━━━━━ TEXT PROVIDED ━━━━━

Position-Specific Average Hydrophobicity. Average hydrophobicity plotted against position from the cap residues in strands. Position-specific hydrophobicity for each β-strands are calculated and standard error of the data are plotted as error bars.

Free energy values are different at different positions

The χ2 values from equation 2 clearly indicate that inner positions from both termini of β-strands have their intrinsic characteristic amino acid requirements. Differences in the amino acid propensities at each of these 10 positions are markedly pronounced, especially at the cap positions and in the middle positions, i.e., across N4-N10 at the N-terminus and C3-C8 at the C-terminus. Most of the propensity scales reflect the free energy differences of the different amino acid residues in the respective sequence positions. This free energy difference is calculated by equation 5. The free energy values (Additional file 1, Tables S4 and S5) clearly distinguish the specific positional preferences of the respective amino acids, which may be used for designing β-strands. In agreement with the previous studies [41] Ala is found to be more stable than Gly in sheets. The position-specific propensities of amino acids are found to correlate well with position-specific hydrophobicities. The position-specific propensity of valine is very high and is directly proportional to that of position-specific hydrophobicity at both N- and C-terminus with correlation coefficient of 0.96 and 0.92 respectively. For proline, the hydrophobicity trend is exactly opposite in keeping with the values of position-specific propensity (R = -0.85 and -0.87 respectively from N- and C-terminus). In general, the hydrophobic amino acids have a better correlation of their propensity values to the position-specific hydrophobicity in comparison to the polar ones (Additional file 1, Table S6). This trend in position-specific propensity and the correlation between its values with position-specific hydrophobicity can be a suitable input for secondary structure prediction algorithms and de novo protein design.

━━━━━

◆ QUESTIONS ON THE MATERIAL ◆
a – In the β-strand text, what correlation coefficient links the position-specific propensity of valine to position-specific hydrophobicity at the N-terminus?
b – Please reproduce the β-strand text from "Position-Specific Average Hydrophobicity." to "as error bars.", swapping "cap residues" for "terminal residues".

━━━━━ DATA SECTION ━━━━━

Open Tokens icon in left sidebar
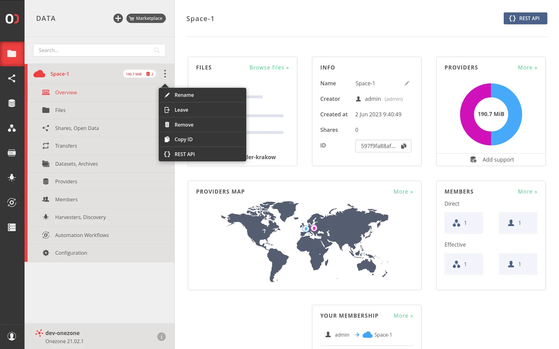The width and height of the screenshot is (559, 349). [x=12, y=153]
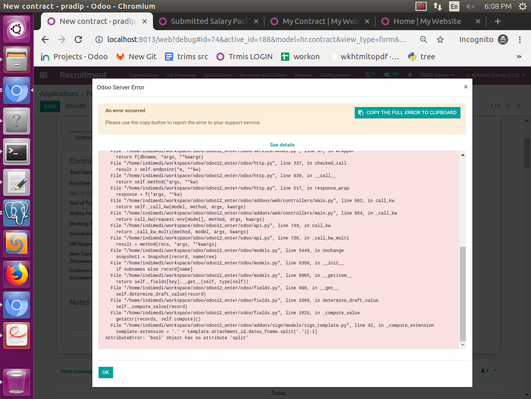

━━━━━

◆ TASK-BY-TASK SOLUTIONS ◆
a – 0.96

b –
Position-Specific Average Hydrophobicity. Average hydrophobicity plotted against position from the terminal residues in strands. Position-specific hydrophobicity for each β-strands are calculated and standard error of the data are plotted as error bars.